Aladdin

Book by Trish Cooke, songs by Robert Hyman
Theatre Royal, Stratford East
(2009)

Production photo by Robert Day

The Theatre Royal has developed a tradition of a full blooded panto that involves its audience and tells its story in a clear and straightforward way with no speciality spots for soap stars or television comics. There is not a lavish budget to pay for dozens of dancers or spectacular staging but a relatively small company of all-rounders and an extra dose of imagination in design. That doesn't stop it from being well performed and beautifully staged.

This year Jenny Tiramani's settings and Kristen Dempsey's costumes are especially effective. A rich red and black fan sparkling with gold as a front cloth which folds open, great discs of orange sun or blue sky behind sets which use strong simple colour: hanging racks of white laundry, shop windows stacked with goods in shades of blue, a palace in blue and silver and a great talking sphinx (using 3D video) that transforms into a huge falcon watching over the interior of the tomb.

On press night the show started of very well with Chloe Allen's Wishy, Alton Letto's Washy and Sharona Sassoon's Royal Skivvy conducting a lively warm-up and a popular sing-along with numbers like 'She'll be coming round the mountain' and were just about ready to launch the shop proper when house staff came up on stage and announced we all had to leave the theatre. No one had heard the fire-alarm, drowned out by our singing, but gone off it had.

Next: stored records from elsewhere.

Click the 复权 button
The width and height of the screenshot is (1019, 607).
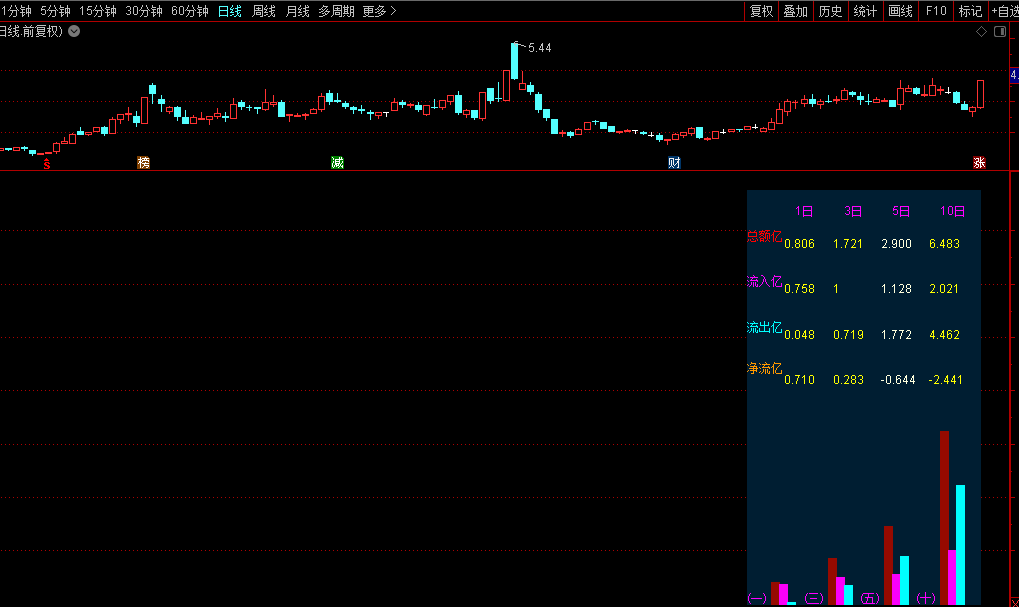[762, 11]

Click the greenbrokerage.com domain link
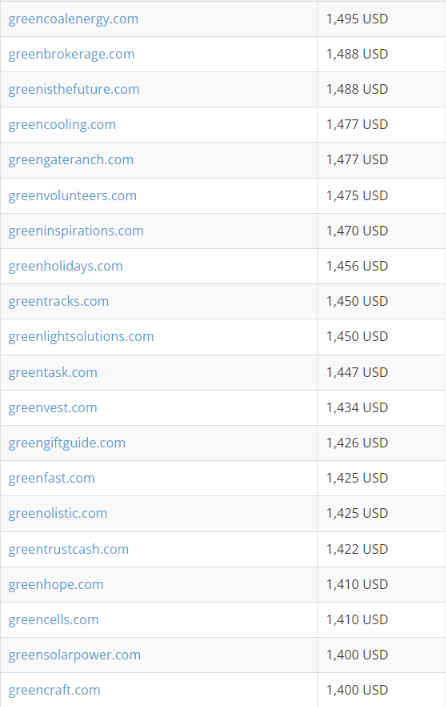[x=71, y=55]
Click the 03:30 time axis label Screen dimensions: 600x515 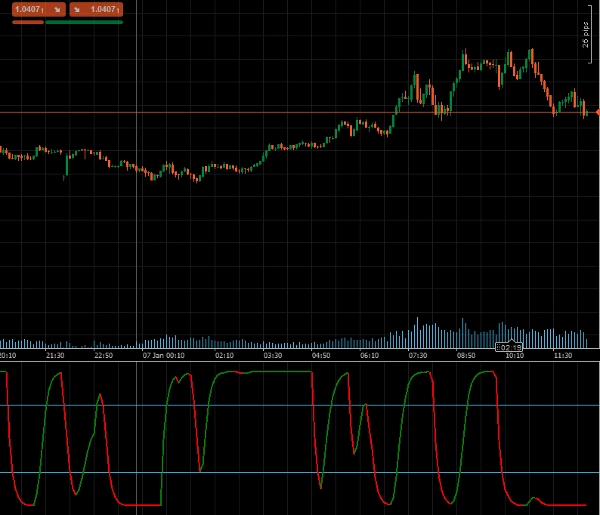pyautogui.click(x=272, y=355)
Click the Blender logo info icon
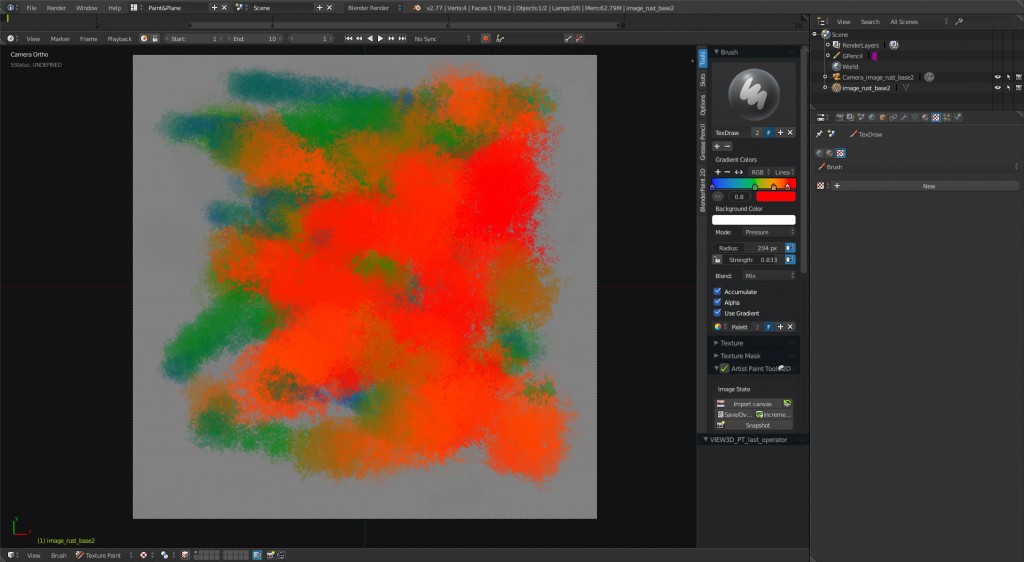1024x562 pixels. coord(415,7)
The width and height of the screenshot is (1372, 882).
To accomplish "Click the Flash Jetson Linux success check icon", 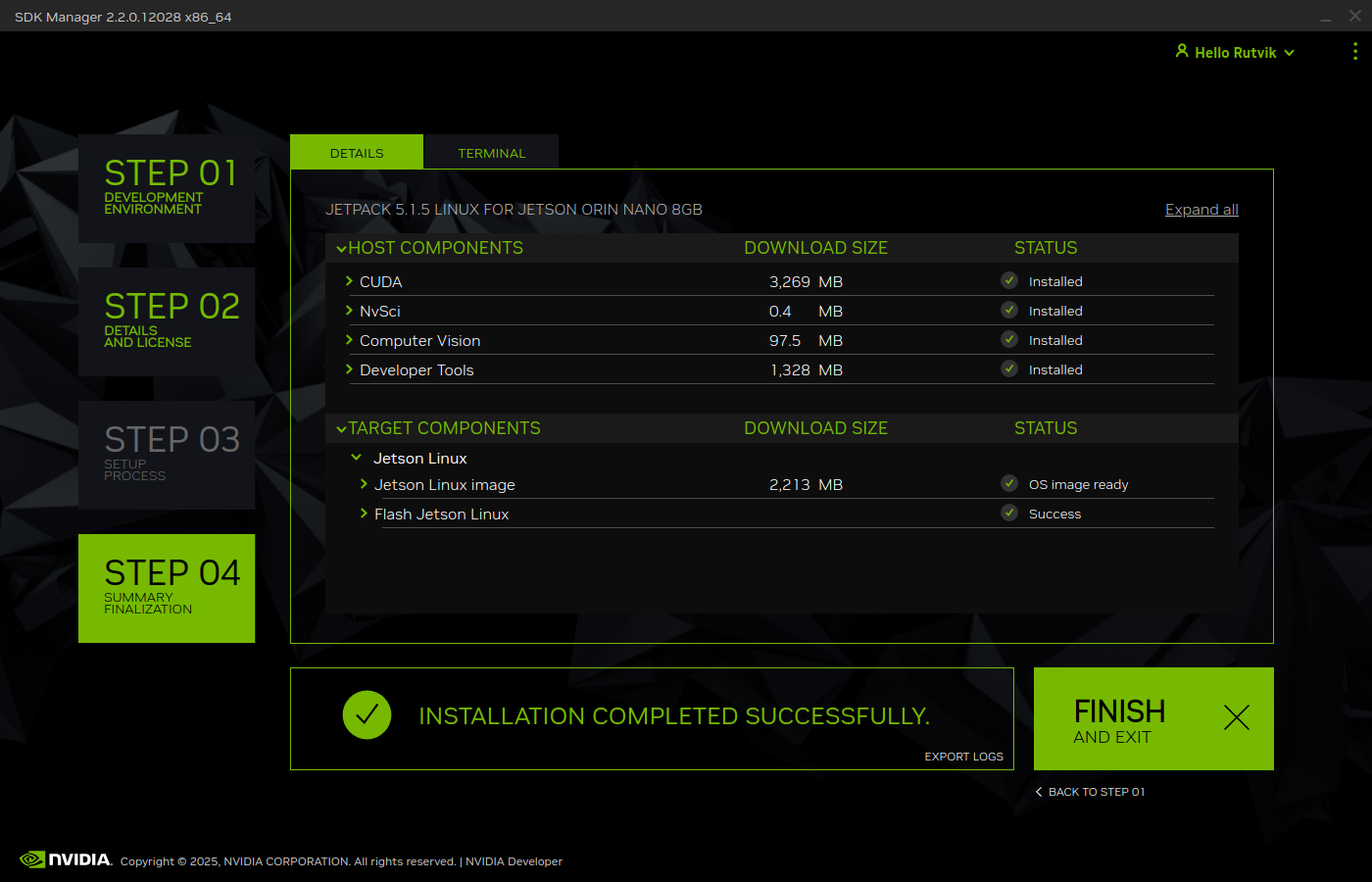I will pyautogui.click(x=1009, y=514).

Health and Safety will be glad to know we were all out in record time despite wheel chairs and quite a lot of tots who had to be carried, and assembled in Theatre Square where the front cloth team were soon back in action standing on benches getting everybody singing 'Ten Green Bottles' while we waited for the fire-engine to arrive. Fortunately there was no real threat: it was a false alarm. A smoke machine had been moved to a new position and smoke gone into somewhere where it set of the alarm which automatically called the brigade and could not be shut off until they had confirmed there was no danger.

We went back in an even more united audience, welcomed Wishy and Washy back on stage and then the fan opened to reveal the evil Abanazar (Michael Bertenshaw) prospecting around the pyramids with a metal detector. There is nothing exceptional about the baddie starting Aladdin, but Stratford pantomimes regularly take an unusual stance and, with the evil magician presenting himself as an aging friendly uncle figure, it was not long before he was gaining the audience's co-operation in spotting items of value in the desert and helping him discover a magic ring. They did not pick up the warning when the old meanie tossed one sweet out into the audience and suggested they pass it down the row to share it. Not until he reneged on his promise to share his findings and celebrated his now found power in song did they realise just how big their mistake was!

Deeivya Meir's Princess Jasmine is not the traditional princess - she dreams of being a truck-driver - while Darren Kuppan's young Aladdin is no bright ideal son; he's a lazy fellow who has no intention of helping mother in the laundry or taking any other job when he leaves school and, when he becomes rich and princely, forgets all about his mother and his friends. Of course, by the end both he and Abanazar have been magically reformed.

Ma Twanky is played by Derek Elroy as a Caribbean mother with a lot of style, and without the succession of outrageous camp couture or the butch overtones that mark out many dames. Again it seems a Stratford East style to play more genuinely feminine while retaining the licence travestie gives to add satirical bite to the characterisation. His performance is a solid anchor in an ensemble show.

Toni Palmer, an old Stratford hand from Joan Littlewood days, make a beautifully common Slave of the Ring, looking worn out by her centuries as a prisoner though her dress is sparkling, and Peter Straker is the Genie of the Lamp, though we don't get nearly enough of that voice with its fantastic vocal range in Robert Hyman's songs.

The first couple of scenes seem to go on well after they have made their points, but perhaps that was because the audience was already up to speed with what had gone before and from then on Kerry Michael's production took off with added vitality injected by some sprightly dancing ,cleverly choreographed by Omar Okai not to push beyond abilities and to make the most of individual skills.

This is a production that perfectly matches the house and its audience's expectations and I reckon all of them had as good time as I did.